Ernest Fenwick MacIntosh, who was convicted of sexually abusing boys decades ago, has been acquitted of all 17 of the charges against him.

The Nova Scotia Court of Appeal ruled Thursday there was too much of a delay in bringing the former Cape Breton businessman to trial.

The allegations against MacIntosh surfaced in 1995 and dated back to the 1970s. By 1995, MacIntosh was living near New Delhi, in India, where he was working as a telecommunications specialist.

An extradition request was not made until 2006. MacIntosh was arrested in April 2007 in India, and extradited to Canada two months later. There were further delays before the trials against him finally began in 2010.

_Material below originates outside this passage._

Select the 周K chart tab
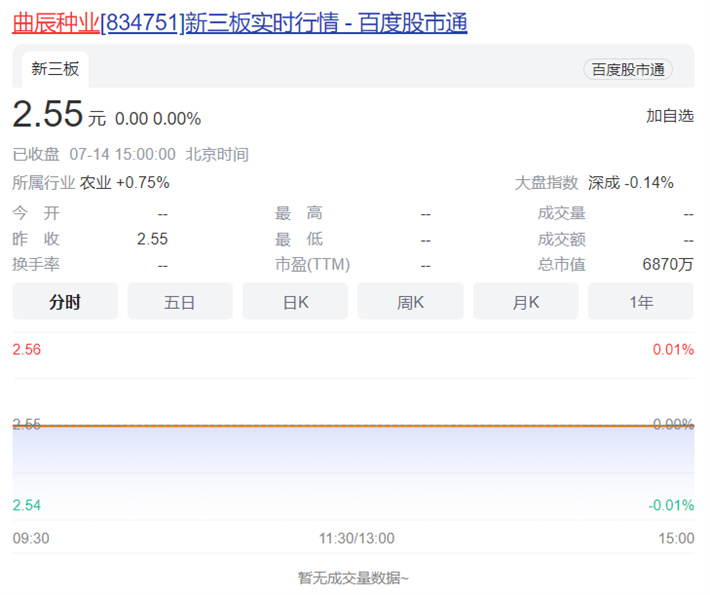pyautogui.click(x=410, y=302)
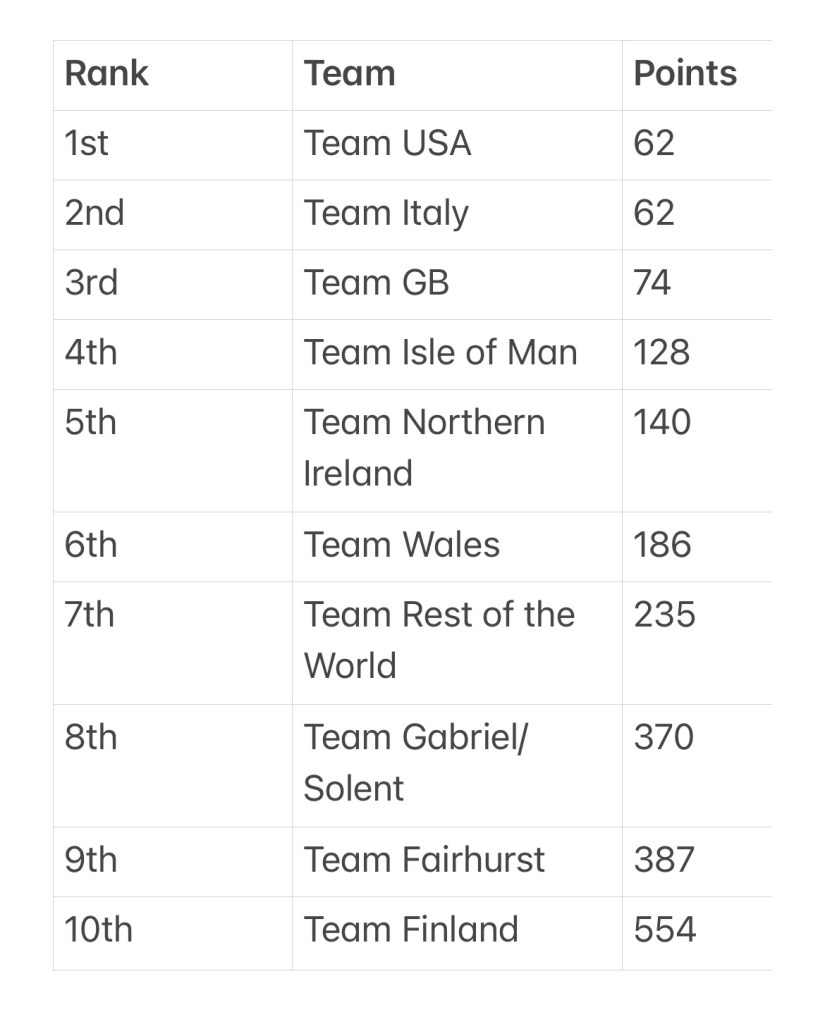825x1024 pixels.
Task: Click the Points column header
Action: point(685,74)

Justice Duncan Beveridge overturned all of the convictions on Thursday, finding in his 62-page decision that MacIntosh's "right to be tried within a reasonable time was infringed."

"Applying the proper principles, and balancing the length of the delay with the explanation for it and the prejudice to the appellant and society’s interest in a trial on the merits, the delay was unreasonable," Beveridge wrote.

Brian Casey, MacIntosh's lawyer, said he was pleased with the decision but that it came at a great price to his client.

"Of course, we're delighted with the acquittals," he said.

"It's too bad that it's taken 4½ years of Mr. MacIntosh's life and his life savings to get here when the matters shouldn't have proceeded in this fashion in the first place."

17 convictions overturned

There had been six complainants against MacIntosh, which resulted in a total of 36 charges. The complainants were divided into groups of three and two separate trials were held.

In July 2010, after his first trial, MacIntosh was found guilty on 13 of 26 charges of indecent assault and gross indecency — almost 15 years after the allegations surfaced.

He was sentenced to four years in jail and given two years' credit for time already spent in custody.

Then in January, after his second trial, MacIntosh was found guilty of another four counts of gross indecency and indecent assault.

He was sentenced to 18 months in jail with no credit for time served.

One of the complainants against MacIntosh told CBC News he couldn't believe the man would walk free.

"They set him free, put him back on the road again to do the same thing. Now it's time that the public needs to get involved. We need to have a rally. We need to do something because the justice system is doing nothing," said the man, whose name is protected by a publication ban.

'This can't be it'

A second complainant said he felt sick when he heard the decision.

"I was sick. I was thinking, 'God this can't be, this can't be it. This can't be it,'" he told CBC News.

"Freedoms and charters, they're orientated for the abusers, not the victim. Something has got to come out of this. This is heartbreaking."

Beveridge's decision said the Crown did not proceed with due diligence in the case.

"While I see no basis to suggest a deliberate decision to delay, the conclusion is evident that the Crown did not proceed with due diligence," he wrote.

"There were lengthy periods of inactivity before and after the influx of additional complainants."

Crown attorney Jennifer MacLellan said she disagreed.

"That's not the position that we advocated as to the interpretation of that period of time," she told CBC News.

"We were arguing in support of the decision by Chief Justice Kennedy in which he laid blame for much of the delay at the feet of Mr. MacIntosh."

The Crown is looking for grounds to appeal to the Supreme Court of Canada.